Western immunoblot analysis of rP44 antigen of the HGE agent with sera against E. equi, E. chaffeensis, and B. burgdorferi. The sera used in this study included horse anti-E. equi serum, human anti-E. chaffeensis serum, and rabbit anti-B. burgdorferi serum. Antigens subjected to SDS-PAGE were 10 μg of purified whole-cell preparation of HGE agent isolate 13, E. chaffeensis, or B. burgdorferi, affinity-purified rP44, uninfected HL-60 cells, and E. coli BL21(DE3)/pLysS. These proteins were transferred to a nitrocellulose sheet and incubated with a 1:1,000 dilution of antisera. The numbers on the left indicate molecular masses in kilodaltons based on the broad-range prestained standards (Bio-Rad).

FIG. 7

Western immunoblot analysis of rP44 antigen of the HGE agent with serum samples from patients with HGE-Lyme borreliosis coinfection. Serum samples 21-5 and 22 used in this study were collected from patients who were diagnosed as coinfected with HGE agent and B. burgdorferi. Antigens subjected to SDS-PAGE were 10 μg of purified whole-cell preparation of HGE agent isolate 13, B. burgdorferi, and affinity-purified rP44. These proteins were transferred to a nitrocellulose sheet and incubated with a 1:1,000 dilution of antisera. Numbers on the left indicate the molecular masses in kilodaltons based on the broad-range prestained standards (Bio-Rad).

FIG. 8

Optical density analysis of the reaction of the HGE agent rP44 antigen (Ag) with patient sera having different IFA testing titers was performed by using ImageQuaNT computer program. Color development of various amounts of affinity-purified rP44 of the HGE agent was done after reaction with patient sera having different HGE agent IFA titers and with negative control sera (insert).

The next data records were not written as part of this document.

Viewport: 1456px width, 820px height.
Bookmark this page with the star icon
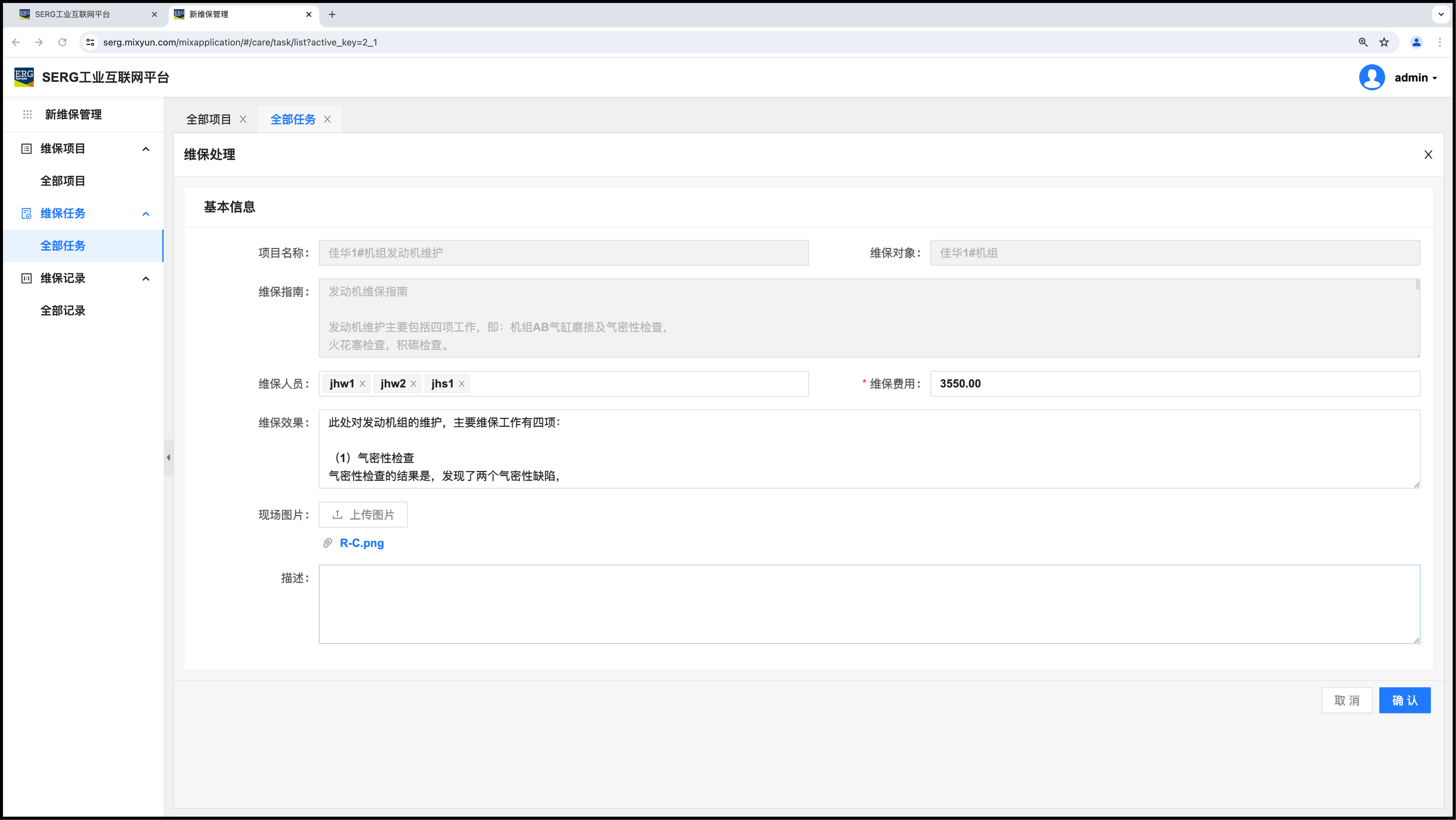1384,43
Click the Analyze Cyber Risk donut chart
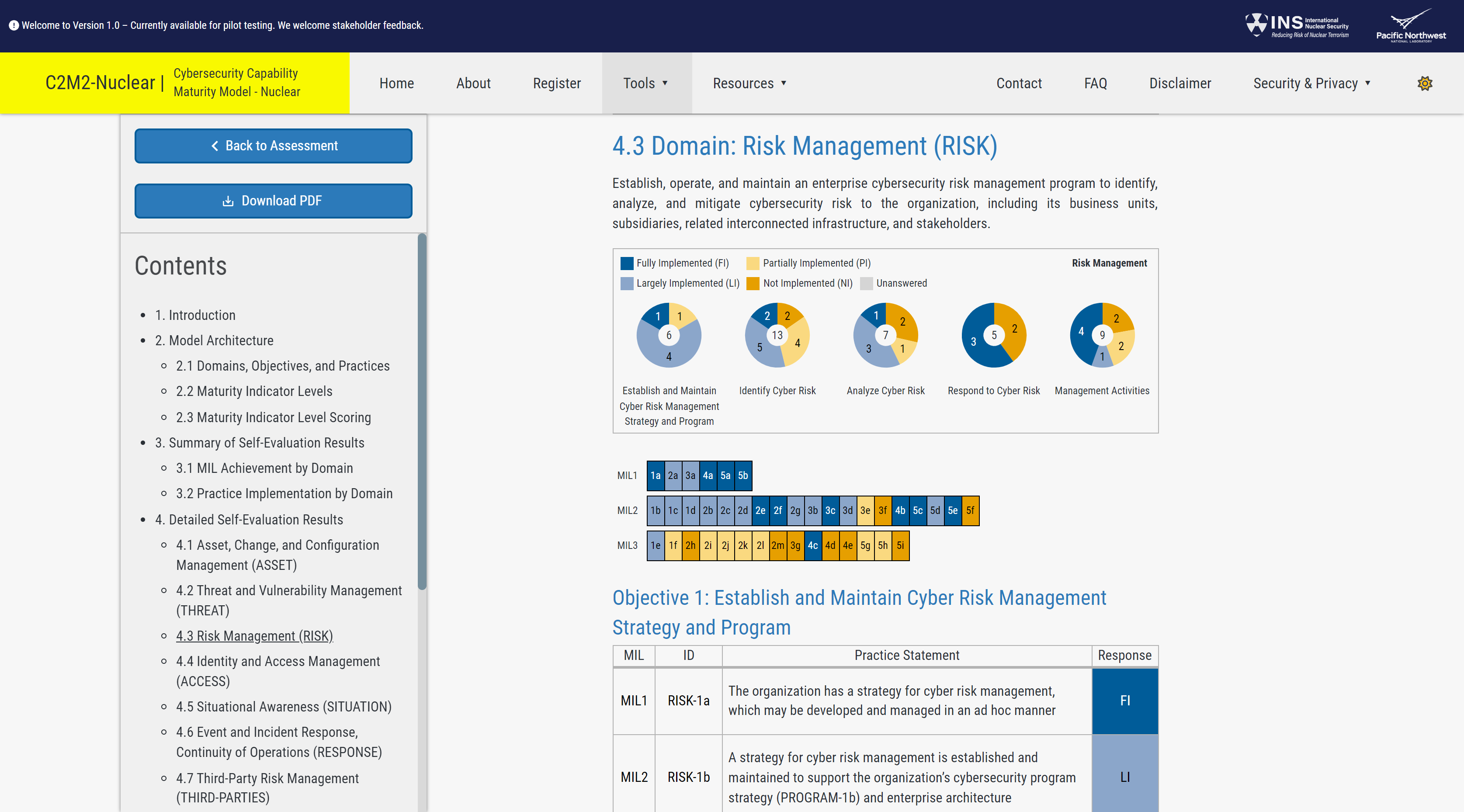Screen dimensions: 1464x812 [x=885, y=335]
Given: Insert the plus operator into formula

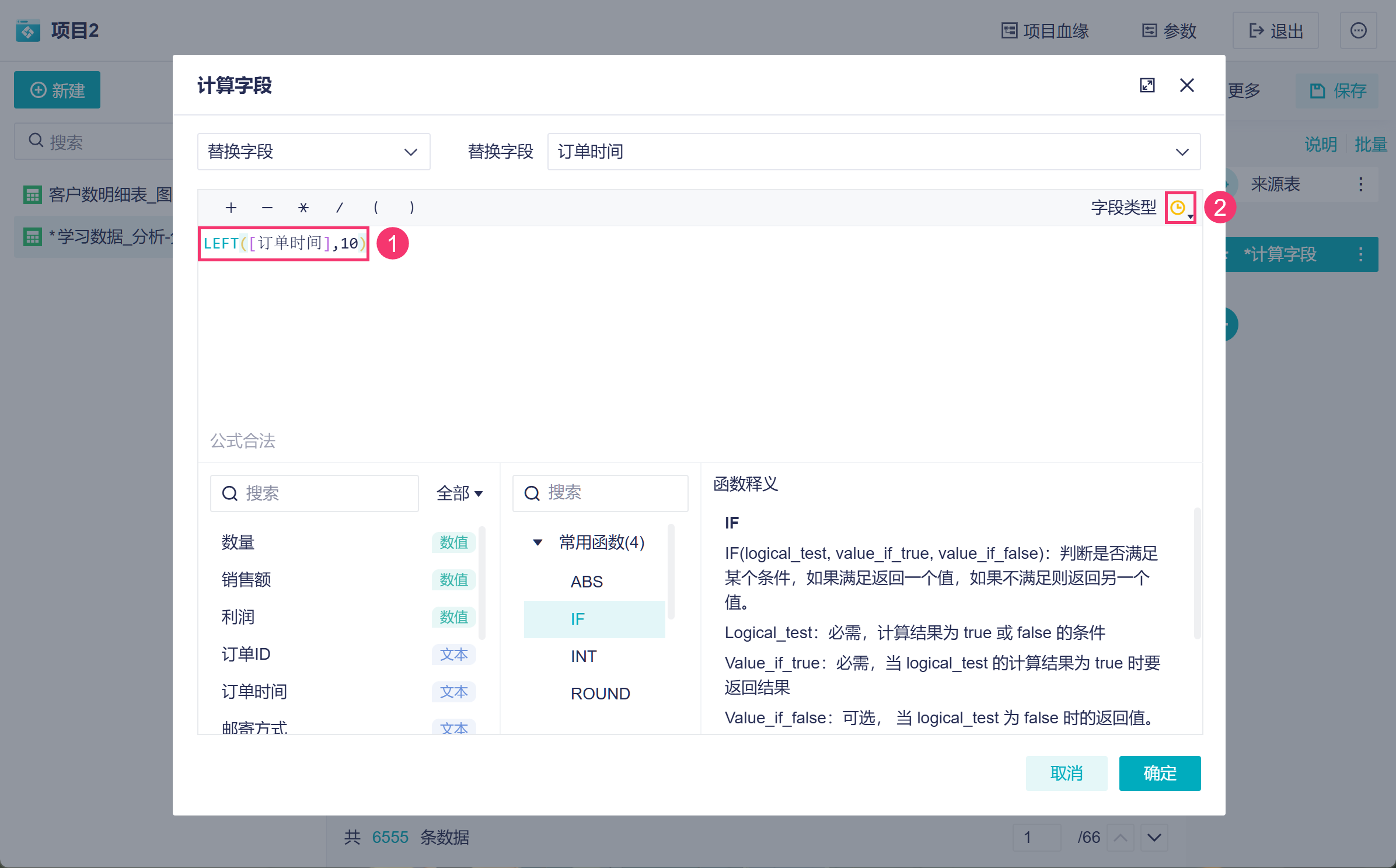Looking at the screenshot, I should 231,208.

The sera were diluted at 1:1,000.

FIG. 9

(A) Dot blot immunoassay of HGE patient sera with different IFA testing titers by using 0.5 μg of affinity-purified rP44 antigen. The sera were diluted at 1:1,000. (B) Other diagnostic data for the blood serum samples used in this assay are shown. Symbols: −, negative; +, positive. ND, not done.